At least that’s my outsider’s perspective. The Israeli photographer Barry Fryd- lender begs to differ. “Every society is complex,” the soft-spoken, 50-year-old Tel Aviv native told me a few weeks ago on a visit to Andrea Meislin Gallery in New York’s Chelsea district, where a show of his latest work is hanging through October 23. “You just have to look closely”
Frydlender has been doing just that. At first glance, his new pictures seem to be straightforward panoramic scenes of urban, secular life in the unholy Holy Land: scantily clad youths parading through Tel Aviv’s narrow streets on Friday evenings; latter-day hippies and their children selling tea and smoking hookahs on the beach; Muslim men with lined faces sitting silently over cards in an East Jerusalem café; a group of peace demonstrators who appear utterly defeated. Yet there’s something unsettling about each image. Figures appearing to be the same person show up repeatedly, and the viewer’s eye seems to travel a distance impossible from the camera’s single vantage point.

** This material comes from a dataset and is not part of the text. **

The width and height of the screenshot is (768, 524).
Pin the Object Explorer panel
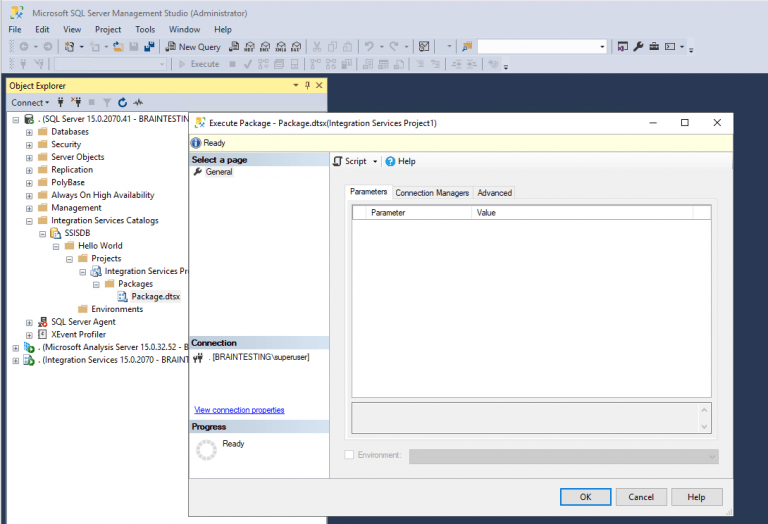[308, 85]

In fact, each image is a composite, a digital mosaic painstakingly pieced together via computer from pictures of the same scene taken by the photographer over intervals of time ranging from minutes to months, which he then selects and edits, in the way a filmmaker works from rushes to create a finished product. Except Frydlender leaves his seams exposed: A shadow or a table’s edge may appear slightly broken where two shots didn’t quite match up, and the work as a whole gives one pause, hinting at untold narratives and imbued with an uncanny timelessness.
The son of immigrants who escaped the German occupation of Poland, Frydlender has been taking pictures since he was 15 years old. He studied film and television at Tel Aviv University and worked as a photojournalist, but chafed under the limitations of that medium. He dates his current preoccupation with incorporating multiple perspectives in his pictures to an image he put together in 1998, from negatives taken during the first intifada nearly a decade earlier, of kaffiyeh-swathed youths setting up a shot — complete with fire, smoke and stones — for an international crew of news photographers. He called the picture “The Birth of a Nation/The Palestinians Make a Movie” (1989-98).
Politics lurk at the edges of his recent work, casting a shadow from which his subjects often long to escape. Such is the case with a scene of young people smoking pot and otherwise relaxing in a makeshift, open-air lounge between some thatched huts and the sea — an unidentified Shangri-La that Frydlender tells me is the Southern Sinai. “Officially, there’s a warning for Israelis not to go there, but people are flooding back,” he explains. “It’s just a one-hour flight from Tel Aviv, and yet you arrive in this really remote location.” The image has a dreamlike quality, the aura of a delicate cocoon whose power to hold the real world at bay is brief.
“Because it’s made from many images, you can’t consume it in a moment,” Frydlender said. “You’ve got to sit down with it.”
Fragile, quasi-utopian communities and Israeli youth culture are a frequent focus. (Frydlender says he still considers himself a part of the latter, though his two daughters are now teenagers.) A gloomier view returns in “The Flood,” which was meticulously collaged together from shots the photographer took from the window of his apartment during the two months preceding the second Gulf War, showing a line of young people caught in the rain while on a high school field trip to an army museum. The mood is dystopic, the bad weather of nearly biblical proportions. Will this deluge end or sweep the state along with it? Frydlender conceded: “This is my darkest image.”
But in most of his pictures, the dream still holds — the broad boulevards filled with buildings vaguely reminiscent of European capitals, the overstuffed bodegas serving the Sabra and the Russian immigrant, the Palestinian girls playing in the street beside a Muslim graveyard and, behind it all, the sea, glittering in the Mediterranean sun.
Leslie Camhi writes about art, film and books for numerous publications, including the New York Times.